Palavras–chave: Serviços de saúde. Gerenciamento de prática profissional. Saúde da mulher.

ABSTRACT

This study aimed at analysing attention–based management based upon women's health integration in the prevention of cervical–uterine cancer, using interviews with two patients who were given care in a healthcare service in the northeast region of Brazil. In this case study the data was analysed according to the Analysis Fluxogram of the Healthcare Attention Model. In one of the cases total integration of attention scores was identified; while in the other total fragmentation of attention scores was identified. In this study the relevance of greatest attention was played by the manager in the sense of better planning, organization, and evaluation of the service's interventions in women's healthcare; services that sought efficiency, and effectiveness, assuring that the principles of the Brazilian National Health Care System are respected.

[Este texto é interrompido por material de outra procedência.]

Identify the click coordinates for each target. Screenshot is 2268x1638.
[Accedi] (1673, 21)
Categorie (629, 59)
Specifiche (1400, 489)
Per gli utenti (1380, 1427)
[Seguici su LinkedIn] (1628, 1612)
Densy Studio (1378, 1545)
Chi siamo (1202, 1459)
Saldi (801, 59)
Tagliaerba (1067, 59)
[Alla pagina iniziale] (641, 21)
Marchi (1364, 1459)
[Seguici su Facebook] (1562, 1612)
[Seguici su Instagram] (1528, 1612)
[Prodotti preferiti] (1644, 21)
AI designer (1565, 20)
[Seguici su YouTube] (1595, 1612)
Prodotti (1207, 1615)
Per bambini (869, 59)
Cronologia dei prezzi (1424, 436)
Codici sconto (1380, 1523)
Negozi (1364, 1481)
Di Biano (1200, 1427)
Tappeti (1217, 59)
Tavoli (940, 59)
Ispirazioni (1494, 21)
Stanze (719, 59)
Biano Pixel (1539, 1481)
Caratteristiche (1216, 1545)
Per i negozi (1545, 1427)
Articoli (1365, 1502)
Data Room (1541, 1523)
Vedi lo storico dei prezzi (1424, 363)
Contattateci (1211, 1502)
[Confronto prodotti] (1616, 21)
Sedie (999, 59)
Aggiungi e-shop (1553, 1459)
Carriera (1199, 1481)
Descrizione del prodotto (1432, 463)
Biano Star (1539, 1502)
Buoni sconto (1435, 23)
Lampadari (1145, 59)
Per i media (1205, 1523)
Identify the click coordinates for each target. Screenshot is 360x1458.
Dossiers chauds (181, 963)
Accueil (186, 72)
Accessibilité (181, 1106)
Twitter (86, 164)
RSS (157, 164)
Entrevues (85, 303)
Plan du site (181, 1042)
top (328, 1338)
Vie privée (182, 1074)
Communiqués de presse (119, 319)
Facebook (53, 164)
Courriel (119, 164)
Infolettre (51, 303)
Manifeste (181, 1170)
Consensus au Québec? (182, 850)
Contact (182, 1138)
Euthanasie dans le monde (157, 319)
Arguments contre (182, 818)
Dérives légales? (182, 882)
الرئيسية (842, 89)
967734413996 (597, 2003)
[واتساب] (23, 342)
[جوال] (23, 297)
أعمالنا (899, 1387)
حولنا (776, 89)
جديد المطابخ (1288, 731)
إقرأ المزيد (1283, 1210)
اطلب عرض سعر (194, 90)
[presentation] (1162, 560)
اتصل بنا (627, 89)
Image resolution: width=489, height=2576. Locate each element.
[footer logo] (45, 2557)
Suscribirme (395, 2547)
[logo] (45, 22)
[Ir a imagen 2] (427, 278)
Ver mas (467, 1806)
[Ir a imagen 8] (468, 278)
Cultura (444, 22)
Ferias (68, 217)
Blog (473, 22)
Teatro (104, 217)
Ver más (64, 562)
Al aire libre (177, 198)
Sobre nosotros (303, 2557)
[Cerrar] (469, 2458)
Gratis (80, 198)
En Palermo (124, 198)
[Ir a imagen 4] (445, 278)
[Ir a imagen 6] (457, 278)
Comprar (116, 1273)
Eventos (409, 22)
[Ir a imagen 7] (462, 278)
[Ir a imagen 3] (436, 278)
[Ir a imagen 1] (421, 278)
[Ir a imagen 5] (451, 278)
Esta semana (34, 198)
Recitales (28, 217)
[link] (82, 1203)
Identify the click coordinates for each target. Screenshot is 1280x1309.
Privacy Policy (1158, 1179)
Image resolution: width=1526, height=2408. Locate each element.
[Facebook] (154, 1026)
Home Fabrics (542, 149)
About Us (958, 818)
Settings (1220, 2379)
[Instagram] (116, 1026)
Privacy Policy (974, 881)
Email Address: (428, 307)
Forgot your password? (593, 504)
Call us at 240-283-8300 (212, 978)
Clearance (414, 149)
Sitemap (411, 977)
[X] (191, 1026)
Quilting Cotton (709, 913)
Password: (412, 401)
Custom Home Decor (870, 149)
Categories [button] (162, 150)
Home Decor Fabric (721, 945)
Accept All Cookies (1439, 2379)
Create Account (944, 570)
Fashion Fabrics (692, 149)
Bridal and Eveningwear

Keywords: Health services. Practice management. Women's health.

RESUMEN

Este estudio tuvo como objetivo analizar la gerencia de la atención basado en la integralidad de salud de la mujer en la prevención del cáncer de cuello uterino, usando la entrevista con dos pacientes atendidas en un servicio de salud en la región nordeste brasileña. Se constituye en un estudio caso cuyos datos fueron analizados según el Fluxograma Analizador del Modelo de Atención de un servicio de Salud. En uno de los casos se identificó la integración de los puntos de atención; de tipo integral y, en el otro, la fragmentación total de estos. Se percibe en el estudio la importancia de la mayor atención del gerenciador para poder planear mejor, organizar y evaluar las acciones en los servicios de la salud de las mujeres, en la busqueda de los parámetros de la eficiencia, eficacia y efetividad, garantizando que los principios del Sistema Único de Salud sean cumplidos y respetados.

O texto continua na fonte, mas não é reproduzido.